_TASK DESCRIPTION:_ Print nothing except the lines of the listing below from the line with "徹子の部屋 (472, 1097)" to the line with "OLIVIA+POPPY (48, 2552)", each exactly as written, both ends included.

☆ ☆ ☆ ☆ ☆

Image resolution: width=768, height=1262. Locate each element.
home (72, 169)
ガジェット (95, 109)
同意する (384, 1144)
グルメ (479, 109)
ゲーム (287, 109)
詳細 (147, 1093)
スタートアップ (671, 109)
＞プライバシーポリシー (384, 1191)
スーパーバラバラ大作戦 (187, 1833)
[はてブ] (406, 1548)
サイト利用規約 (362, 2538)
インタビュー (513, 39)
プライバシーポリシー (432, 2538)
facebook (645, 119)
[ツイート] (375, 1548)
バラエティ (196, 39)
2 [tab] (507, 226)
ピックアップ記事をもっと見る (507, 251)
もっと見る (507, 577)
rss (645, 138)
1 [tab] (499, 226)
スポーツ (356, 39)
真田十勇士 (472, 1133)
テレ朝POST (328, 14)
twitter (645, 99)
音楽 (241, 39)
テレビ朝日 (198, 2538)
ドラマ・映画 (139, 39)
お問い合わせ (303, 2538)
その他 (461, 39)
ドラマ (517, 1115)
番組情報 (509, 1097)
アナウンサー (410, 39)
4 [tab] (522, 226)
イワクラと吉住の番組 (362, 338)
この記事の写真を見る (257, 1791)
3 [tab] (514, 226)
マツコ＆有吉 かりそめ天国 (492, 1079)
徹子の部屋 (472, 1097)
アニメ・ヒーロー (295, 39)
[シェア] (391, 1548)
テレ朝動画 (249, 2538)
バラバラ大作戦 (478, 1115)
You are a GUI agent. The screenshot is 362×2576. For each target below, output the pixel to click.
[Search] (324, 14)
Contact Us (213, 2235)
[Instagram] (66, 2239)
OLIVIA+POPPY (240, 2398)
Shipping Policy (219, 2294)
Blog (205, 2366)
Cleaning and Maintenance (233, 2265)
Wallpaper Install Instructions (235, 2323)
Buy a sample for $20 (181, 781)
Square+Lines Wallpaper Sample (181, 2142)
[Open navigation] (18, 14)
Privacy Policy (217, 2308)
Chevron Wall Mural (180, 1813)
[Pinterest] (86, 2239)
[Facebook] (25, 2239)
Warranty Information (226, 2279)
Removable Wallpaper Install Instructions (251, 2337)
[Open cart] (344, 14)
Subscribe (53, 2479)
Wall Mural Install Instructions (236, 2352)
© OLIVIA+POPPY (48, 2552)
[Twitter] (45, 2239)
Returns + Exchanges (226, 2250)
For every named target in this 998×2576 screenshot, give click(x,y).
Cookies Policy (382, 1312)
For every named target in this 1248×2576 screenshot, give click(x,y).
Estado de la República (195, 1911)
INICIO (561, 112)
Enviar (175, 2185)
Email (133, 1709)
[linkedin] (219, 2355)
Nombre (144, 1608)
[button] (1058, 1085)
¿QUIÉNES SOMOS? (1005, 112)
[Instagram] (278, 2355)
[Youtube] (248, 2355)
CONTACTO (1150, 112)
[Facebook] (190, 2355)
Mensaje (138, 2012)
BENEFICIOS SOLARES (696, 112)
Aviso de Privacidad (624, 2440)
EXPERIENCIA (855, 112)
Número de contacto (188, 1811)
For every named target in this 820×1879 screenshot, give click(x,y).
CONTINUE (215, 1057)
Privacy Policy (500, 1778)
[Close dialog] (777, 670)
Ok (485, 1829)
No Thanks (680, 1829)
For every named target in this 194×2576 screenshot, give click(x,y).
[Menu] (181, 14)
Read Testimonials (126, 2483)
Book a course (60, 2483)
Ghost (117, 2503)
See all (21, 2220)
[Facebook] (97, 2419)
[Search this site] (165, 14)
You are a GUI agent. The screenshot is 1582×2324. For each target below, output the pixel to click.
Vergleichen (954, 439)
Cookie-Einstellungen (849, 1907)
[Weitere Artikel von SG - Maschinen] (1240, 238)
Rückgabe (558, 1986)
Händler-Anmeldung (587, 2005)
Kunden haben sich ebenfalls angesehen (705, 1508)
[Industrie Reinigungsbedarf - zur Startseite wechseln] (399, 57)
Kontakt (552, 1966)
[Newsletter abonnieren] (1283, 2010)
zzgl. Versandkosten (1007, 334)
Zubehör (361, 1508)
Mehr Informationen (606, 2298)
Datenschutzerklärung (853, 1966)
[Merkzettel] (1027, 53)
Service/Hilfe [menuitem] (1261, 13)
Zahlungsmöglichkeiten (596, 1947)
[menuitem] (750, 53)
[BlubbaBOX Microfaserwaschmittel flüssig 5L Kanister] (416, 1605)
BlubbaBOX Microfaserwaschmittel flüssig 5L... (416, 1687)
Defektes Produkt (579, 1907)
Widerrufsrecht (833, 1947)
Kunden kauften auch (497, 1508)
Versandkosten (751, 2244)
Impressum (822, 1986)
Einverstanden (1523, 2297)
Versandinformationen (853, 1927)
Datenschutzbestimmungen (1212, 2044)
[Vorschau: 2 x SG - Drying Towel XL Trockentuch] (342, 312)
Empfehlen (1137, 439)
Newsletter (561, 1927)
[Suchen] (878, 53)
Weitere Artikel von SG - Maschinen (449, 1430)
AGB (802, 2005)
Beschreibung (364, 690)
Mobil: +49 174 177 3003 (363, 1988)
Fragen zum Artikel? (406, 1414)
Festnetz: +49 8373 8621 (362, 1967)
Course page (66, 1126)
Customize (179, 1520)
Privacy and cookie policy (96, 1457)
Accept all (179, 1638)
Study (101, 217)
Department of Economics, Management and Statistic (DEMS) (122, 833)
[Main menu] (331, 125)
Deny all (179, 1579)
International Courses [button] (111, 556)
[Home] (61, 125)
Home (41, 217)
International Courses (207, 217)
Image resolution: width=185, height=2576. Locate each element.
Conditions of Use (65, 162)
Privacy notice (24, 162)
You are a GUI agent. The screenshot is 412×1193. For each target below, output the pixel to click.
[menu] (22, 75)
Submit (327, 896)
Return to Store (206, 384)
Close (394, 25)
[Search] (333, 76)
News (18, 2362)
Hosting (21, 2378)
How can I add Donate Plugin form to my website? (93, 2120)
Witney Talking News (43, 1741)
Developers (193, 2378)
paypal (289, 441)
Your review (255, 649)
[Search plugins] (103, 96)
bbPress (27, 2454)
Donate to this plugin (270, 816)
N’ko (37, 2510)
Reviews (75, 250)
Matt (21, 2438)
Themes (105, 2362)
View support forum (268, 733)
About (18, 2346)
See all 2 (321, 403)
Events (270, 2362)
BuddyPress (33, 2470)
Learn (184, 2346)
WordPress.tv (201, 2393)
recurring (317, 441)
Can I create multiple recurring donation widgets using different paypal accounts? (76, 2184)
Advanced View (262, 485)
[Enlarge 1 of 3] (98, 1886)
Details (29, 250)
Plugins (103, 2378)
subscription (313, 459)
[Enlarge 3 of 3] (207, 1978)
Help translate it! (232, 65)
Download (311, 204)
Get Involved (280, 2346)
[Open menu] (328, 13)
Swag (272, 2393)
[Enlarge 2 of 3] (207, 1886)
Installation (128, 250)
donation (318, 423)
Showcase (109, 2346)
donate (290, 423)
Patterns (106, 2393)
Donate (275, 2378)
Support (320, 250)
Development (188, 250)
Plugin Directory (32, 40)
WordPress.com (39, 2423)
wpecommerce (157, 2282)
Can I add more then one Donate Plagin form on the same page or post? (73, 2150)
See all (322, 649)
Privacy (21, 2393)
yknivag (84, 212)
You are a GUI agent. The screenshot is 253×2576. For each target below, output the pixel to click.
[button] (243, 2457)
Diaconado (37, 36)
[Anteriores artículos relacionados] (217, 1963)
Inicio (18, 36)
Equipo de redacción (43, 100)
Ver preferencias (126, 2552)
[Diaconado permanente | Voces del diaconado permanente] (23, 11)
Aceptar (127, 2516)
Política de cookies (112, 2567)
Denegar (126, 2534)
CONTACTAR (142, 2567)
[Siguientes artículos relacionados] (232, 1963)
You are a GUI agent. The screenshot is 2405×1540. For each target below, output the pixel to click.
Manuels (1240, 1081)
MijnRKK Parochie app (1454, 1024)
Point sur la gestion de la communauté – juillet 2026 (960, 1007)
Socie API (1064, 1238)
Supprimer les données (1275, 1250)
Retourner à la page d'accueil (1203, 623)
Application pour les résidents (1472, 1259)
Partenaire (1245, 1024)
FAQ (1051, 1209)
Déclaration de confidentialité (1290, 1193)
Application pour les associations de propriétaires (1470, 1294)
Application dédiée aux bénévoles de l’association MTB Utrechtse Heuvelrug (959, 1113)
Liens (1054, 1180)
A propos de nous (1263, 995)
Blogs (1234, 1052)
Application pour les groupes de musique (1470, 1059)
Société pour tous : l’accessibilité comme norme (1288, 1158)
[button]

☆ ☆ ☆ ☆ ☆

_THE ANSWER:_
徹子の部屋 (472, 1097)
アニメ・ヒーロー (295, 39)
[シェア] (391, 1548)
テレ朝動画 (249, 2538)
バラバラ大作戦 (478, 1115)
You are a GUI agent. The screenshot is 362×2576. For each target below, output the pixel to click.
[Search] (324, 14)
Contact Us (213, 2235)
[Instagram] (66, 2239)
OLIVIA+POPPY (240, 2398)
Shipping Policy (219, 2294)
Blog (205, 2366)
Cleaning and Maintenance (233, 2265)
Wallpaper Install Instructions (235, 2323)
Buy a sample for $20 (181, 781)
Square+Lines Wallpaper Sample (181, 2142)
[Open navigation] (18, 14)
Privacy Policy (217, 2308)
Chevron Wall Mural (180, 1813)
[Pinterest] (86, 2239)
[Facebook] (25, 2239)
Warranty Information (226, 2279)
Removable Wallpaper Install Instructions (251, 2337)
[Open cart] (344, 14)
Subscribe (53, 2479)
Wall Mural Install Instructions (236, 2352)
© OLIVIA+POPPY (48, 2552)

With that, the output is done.